Pbro.
José Manuel López Facundo
“La Iglesia está de fiesta al celebrar el día
en que Jesús fue presentado al templo por María y José.
El Señor quiso manifestarse al pueblo que lo esperaba. Impulsados
por el Espíritu Santo, fueron al templo aquellos dos ancianos
Simeón y Ana, e iluminados por el mismo Espíritu, reconocieron
al Señor y lo anunciaron a todos con entusiasmo”
Celebramos
con mucha alegría, en este mes, la fiesta de la presentación
del Señor al Templo. En ella se nos invita al encuentro vivo,
confiado y lleno de fe, con Jesús, luz de todas las naciones
y gloria del nuevo Israel que es la Iglesia, es una invitación
al diálogo sincero, a la escucha atenta y acogedora del que
es la Palabra que alienta y que motiva a ser mejores día con
día.
Es la oportunidad
que se nos brinda para cambiar aquellas cosas que nos impiden reconocerle
en los más pobres y alejados. Es la ocasión más
oportuna para dejarnos iluminar por aquél que es la luz del
mundo. Pero no sólo eso, es el momento de renovar también
nuestros compromisos bautismales, tomando conciencia de nuestra misión
de ser con Cristo, sacerdotes, profetas y reyes.
Por todo
esto, al igual que Simeón y Ana, como Iglesia potosina hemos
recorrido a lo largo de nuestra historia el sendero señalado
por el Verbo hecho hombre. Hemos buscado siempre el cumplir su voluntad,
aunque en ocasiones no lo hayamos logrado totalmente. De igual modo
hemos querido también ser iluminados por el mismo Espíritu,
reconociendo al Señor, anunciándolo a todos con un renovado
ardor y entusiasmo. No en vano, el lema de nuestra reciente Asamblea
diocesana de Pastoral nos recordaba, con insistencia, que debemos
Caminar con Cristo, anunciando su evangelio.
En el
presente número descubriremos cómo este evangelio fue
anunciado y recibido en las parroquias de San Felipe, Pastora, San
Francisco en Villa de Pozos, Tlaxcalilla, Atotonilco y San Ciro de
Acosta.
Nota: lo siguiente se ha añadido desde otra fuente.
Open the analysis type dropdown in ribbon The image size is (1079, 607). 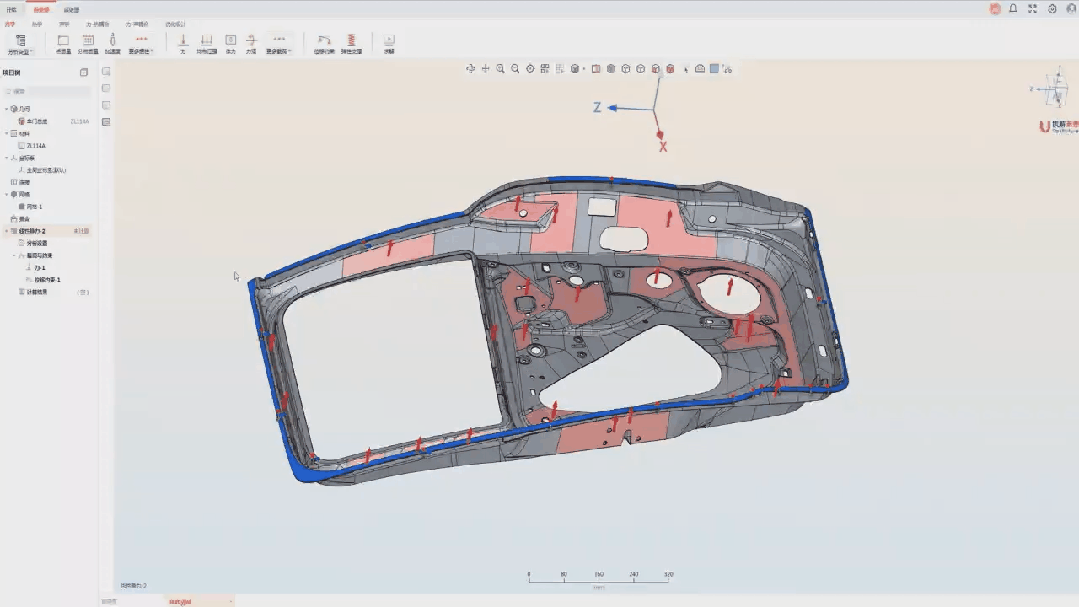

De igual manera conoceremos algunos rasgos importantes de
la vida y obra del sexto obispo diocesano Don Guillermo Trischler,
y en la parte doctrinal, analizaremos las características primordiales
de la Iglesia Solidaria.
Vayamos
pues, una vez más, a contemplar, cómo aquellos dos ancianos,
Simeón y Ana, el rostro del Señor resucitado y que en
el reencuentro con Él, en medio de himnos y alabanzas, escuche
nuestras oraciones por esta nuestra Iglesia potosina, para que en
la celebración de los ciento cincuenta años de su historia,
podamos llegar al fin del camino del bien y gozar para siempre de
aquél que es la luz inextinguible, Jesucristo Nuestro Señor.